— Exercise text —

BINGHAMTON N.Y -A prominent environmental activist is saying “I told you so” with regard to compressed natural gas truck transfer stations.
In response to Monday’s fatal crash of an XNG tractor trailer hauling CNG in the Town of Fenton, Walter Hang is renewing his call for a state moratorium on new natural gas trucking facilities.
Hang, the President of Toxics Targeting, an environmental database firm, says it’s an eerie coincidence that yesterday’s accident occurred within a mile of the site of a proposed NG Advantage transfer station that neighbors in Hillcrest and Port Dickinson successfully opposed.
The driver of the truck died and residents within a quarter mile of the crash were evacuated for most of the day as one of the CNG tanks was leaking.
Hang says the trucks pose a danger to everyone around them.

— Description of the task —
Write the next few sentences of the news report on the fatal CNG truck crash in Fenton, picking up after its last sentence.

(Saved data entries)
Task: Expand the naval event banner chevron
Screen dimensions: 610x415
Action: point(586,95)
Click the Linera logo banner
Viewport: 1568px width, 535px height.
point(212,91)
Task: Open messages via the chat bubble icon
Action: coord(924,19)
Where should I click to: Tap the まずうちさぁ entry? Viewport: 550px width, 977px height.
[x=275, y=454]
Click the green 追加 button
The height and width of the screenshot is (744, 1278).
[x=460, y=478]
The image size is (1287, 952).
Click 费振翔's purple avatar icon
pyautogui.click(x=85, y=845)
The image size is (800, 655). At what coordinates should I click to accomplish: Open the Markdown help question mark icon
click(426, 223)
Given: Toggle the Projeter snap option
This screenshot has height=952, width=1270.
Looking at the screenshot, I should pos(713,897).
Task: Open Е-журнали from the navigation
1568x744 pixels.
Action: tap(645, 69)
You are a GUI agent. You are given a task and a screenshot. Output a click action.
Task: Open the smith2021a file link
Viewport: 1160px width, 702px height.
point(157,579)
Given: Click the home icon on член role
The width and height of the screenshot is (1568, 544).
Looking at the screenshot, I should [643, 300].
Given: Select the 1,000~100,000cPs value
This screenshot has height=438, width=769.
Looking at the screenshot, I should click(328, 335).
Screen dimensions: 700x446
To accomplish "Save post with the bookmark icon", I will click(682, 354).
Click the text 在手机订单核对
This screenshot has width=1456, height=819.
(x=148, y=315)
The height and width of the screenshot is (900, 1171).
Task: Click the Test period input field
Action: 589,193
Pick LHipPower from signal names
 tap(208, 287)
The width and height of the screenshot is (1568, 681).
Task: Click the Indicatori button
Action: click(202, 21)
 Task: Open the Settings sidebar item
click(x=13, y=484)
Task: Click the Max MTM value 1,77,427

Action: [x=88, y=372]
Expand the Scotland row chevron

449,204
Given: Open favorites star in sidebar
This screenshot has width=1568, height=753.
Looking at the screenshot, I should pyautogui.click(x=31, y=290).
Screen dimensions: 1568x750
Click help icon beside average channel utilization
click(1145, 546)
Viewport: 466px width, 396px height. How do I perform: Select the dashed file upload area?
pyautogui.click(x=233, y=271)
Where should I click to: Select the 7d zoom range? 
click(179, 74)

— Result for this task —
“We’re supposed to be ending New York’s addiction to fossil fuels like natural gas. The way to solve this problem is to reduce demand for natural gas by weatherizing homes, insulating homes, making New York State much more energy efficient. Then we wouldn’t need these trucks driving around next to school buses, next to cars. It’s just an accident waiting to happen,” says Hang.
Hang says he urged Governor Cuomo to institute a moratorium on new natural gas truck transfer stations in 2016, before the construction of the facility that the XNG truck was headed to in Herkimer County.
As for the suggestion that building a pipeline would reduce the risks posed by the natural gas trucks, Hang claims that pipelines also have a poor safety track record.